高校時代、私は多くの小説を読んだ。ほとんどは明治から昭和初期にかけての作家の作品であった。しかし有島武郎の作品はほとんど読んだことがない。その理由が最近になってやっとわかった。要するに読みづらいのだ。文体が翻訳調であるからである。
ただ、有島武郎の作品を全く読んだことがないわけではない。短編ではあるが、「小さき者へ」と「生まれいづる悩み」の2編は私の愛読書である。これらの作品は青空文庫としてネット上から手に入る。無料で読めるのだ。
今日の夕方、帰宅途中、青空文庫の中の「小さき者へ」を読み直してみた。次の一節は実に迫力があった。ここに引用する。

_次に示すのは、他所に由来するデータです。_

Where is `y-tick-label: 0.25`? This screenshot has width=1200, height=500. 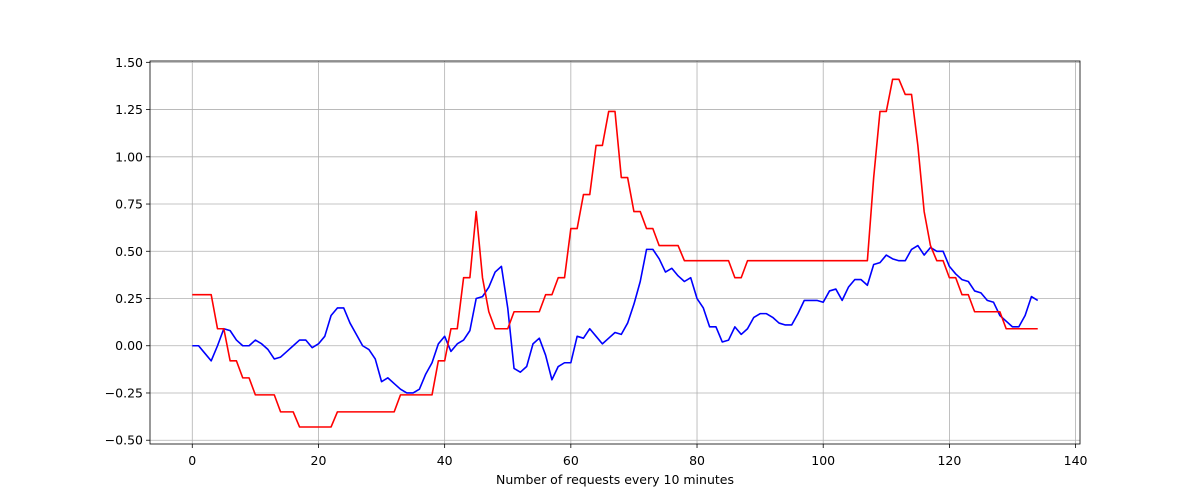 y-tick-label: 0.25 is located at coordinates (129, 298).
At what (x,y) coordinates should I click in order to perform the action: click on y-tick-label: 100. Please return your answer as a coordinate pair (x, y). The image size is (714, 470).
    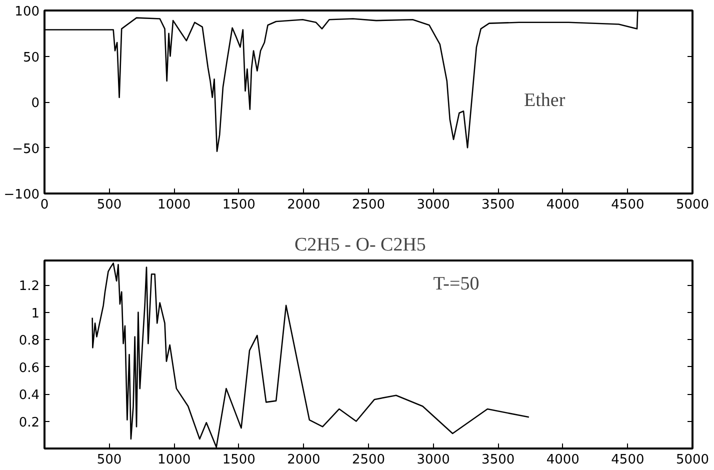
    Looking at the image, I should click on (27, 12).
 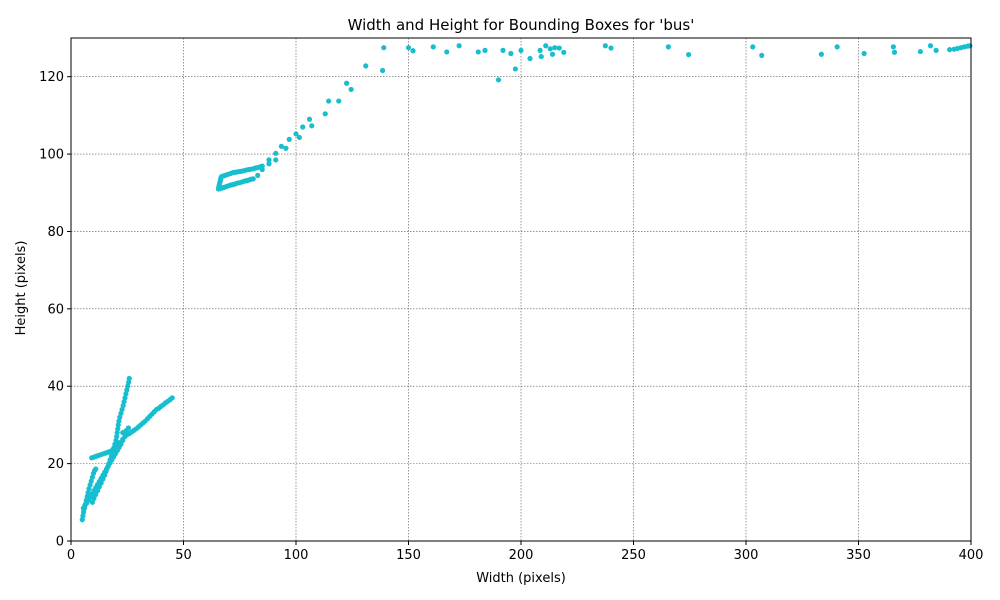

「お前たちの母親の遺言書の中で一番崇高な部分はお前たちに与えられた一節だった。若しこの書き物を読む時があったら、同時に母上の遺書も読んでみるがいい。母上は血の涙を泣きながら、賃でもお前たちに会わない決心を翻さなかった。それは病菌をお前たちに伝えるのを恐れたばかりではない。又お前たちを見る事によって自分の心の破れるのを恐れたばかりではない。お前たちの清い心に残酷な死の姿を見せて、お前たちの一生をいやが上にも暗くする事を恐れ、お前たちの伸び伸びて行かねばならぬ霊魂に少しでも大きな傷を残す事を恐れたのだ。幼児に死を知らせる事は無益であるばかりでなく有害だ。葬式の時は女中をお前たちにつけて楽しく一日を過ごさして貰いたい。そうお前たちの母親は書いている。」
この一節がなぜ今の私の心を捕えたのであろうか。繰り返しこの一節を読むと、さまざまな想いが私の心の中を駆け巡る。
私のふたりの知人も幼子を遺して死んだ。彼女たちが生前繰り返し叫んだ無念さがこの一節の中からも溢れ出てくる。